» TASK DIRECTIONS
Reproduce each record below in full, word for word, without images.
*** INPUT Section Begins ***
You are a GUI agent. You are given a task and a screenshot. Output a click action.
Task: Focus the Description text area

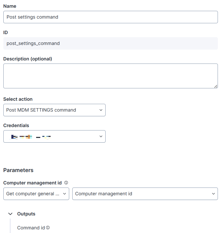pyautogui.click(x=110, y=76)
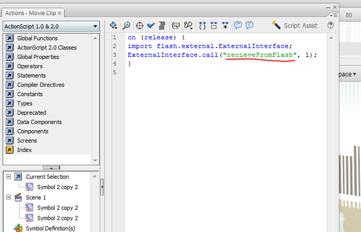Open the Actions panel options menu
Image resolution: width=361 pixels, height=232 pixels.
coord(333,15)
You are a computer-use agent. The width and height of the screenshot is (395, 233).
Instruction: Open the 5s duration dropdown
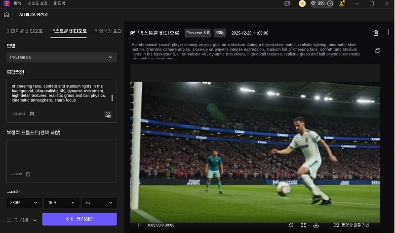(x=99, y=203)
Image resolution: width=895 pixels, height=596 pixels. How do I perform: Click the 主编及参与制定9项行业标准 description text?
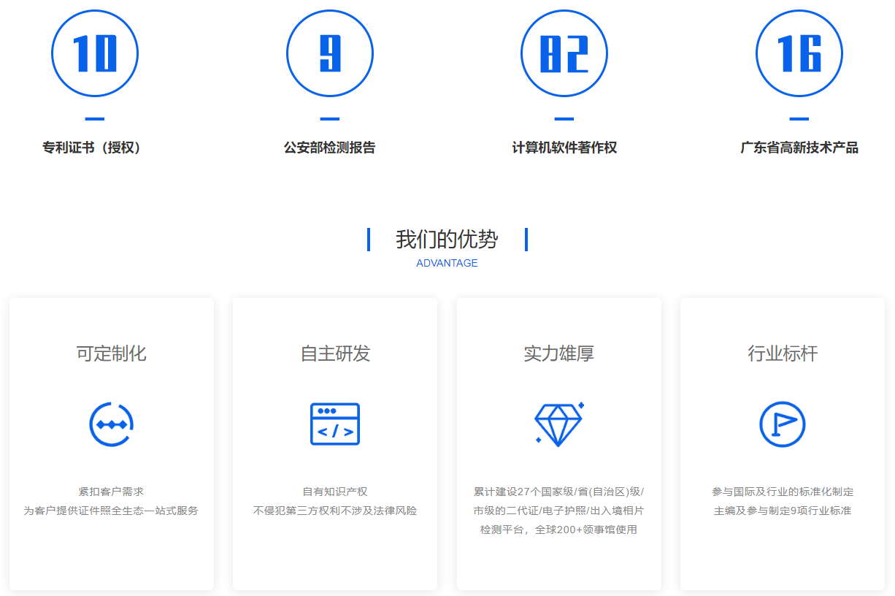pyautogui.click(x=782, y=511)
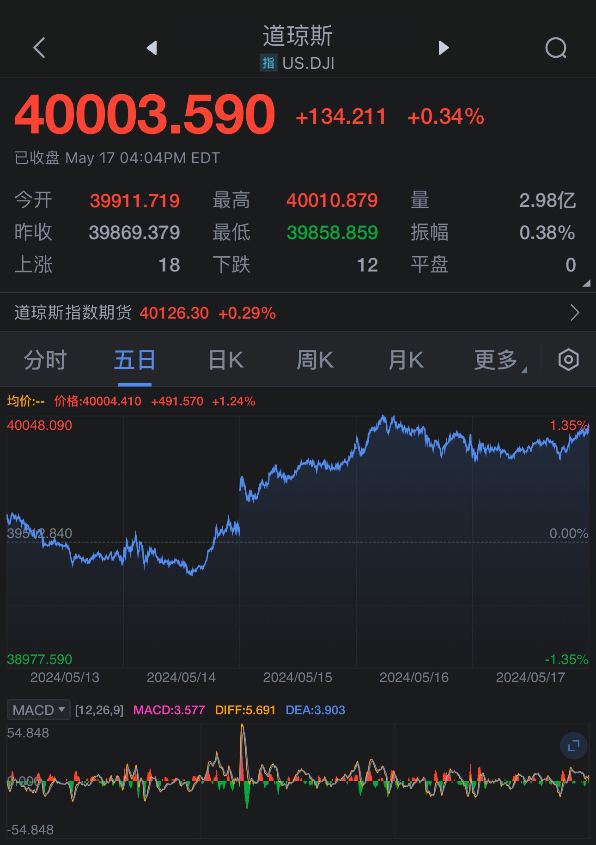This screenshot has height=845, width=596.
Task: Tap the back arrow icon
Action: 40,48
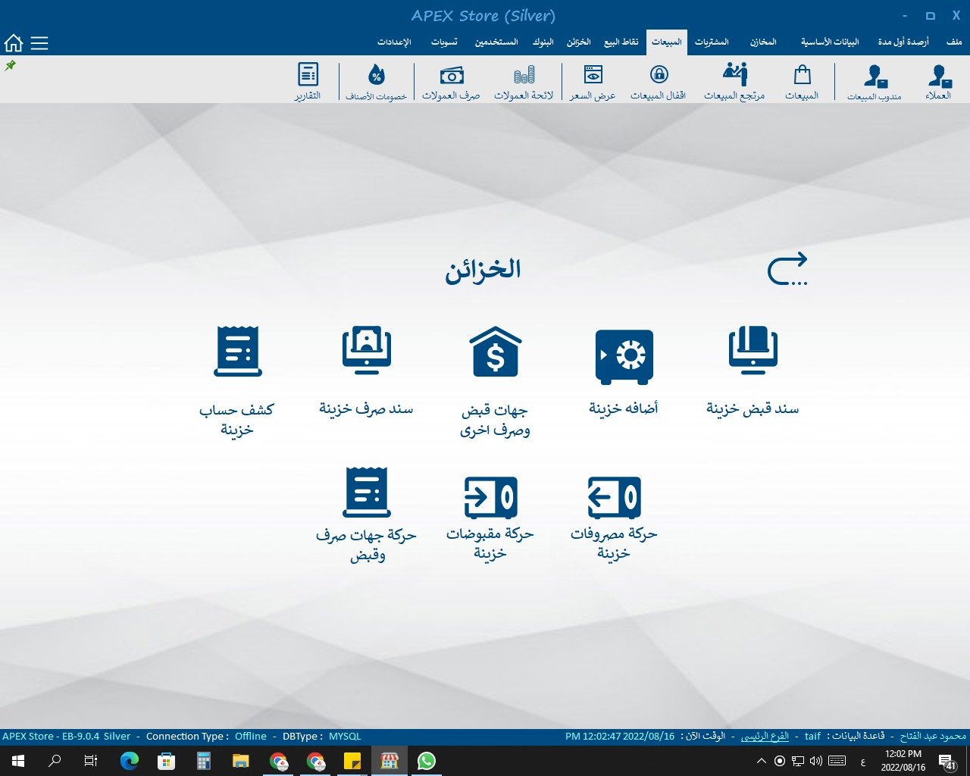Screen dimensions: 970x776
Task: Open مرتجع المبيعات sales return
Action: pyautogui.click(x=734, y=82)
*** INPUT Section Ends ***
» SOLUTION BELOW
You are a GUI agent. You are given a task and a screenshot. Output a click action.
Task: Focus the Description text area

pyautogui.click(x=110, y=76)
Open the Actions panel options menu
Image resolution: width=361 pixels, height=232 pixels.
coord(333,15)
You are a computer-use agent. The width and height of the screenshot is (395, 233).
Instruction: Open the 5s duration dropdown
(x=99, y=203)
Image resolution: width=895 pixels, height=596 pixels. How do I perform: Click the 主编及参与制定9项行业标准 description text?
pyautogui.click(x=782, y=511)
This screenshot has height=845, width=596.
Task: Tap the back arrow icon
Action: 40,48
Screen dimensions: 970x776
Task: Open مرتجع المبيعات sales return
Action: pyautogui.click(x=734, y=82)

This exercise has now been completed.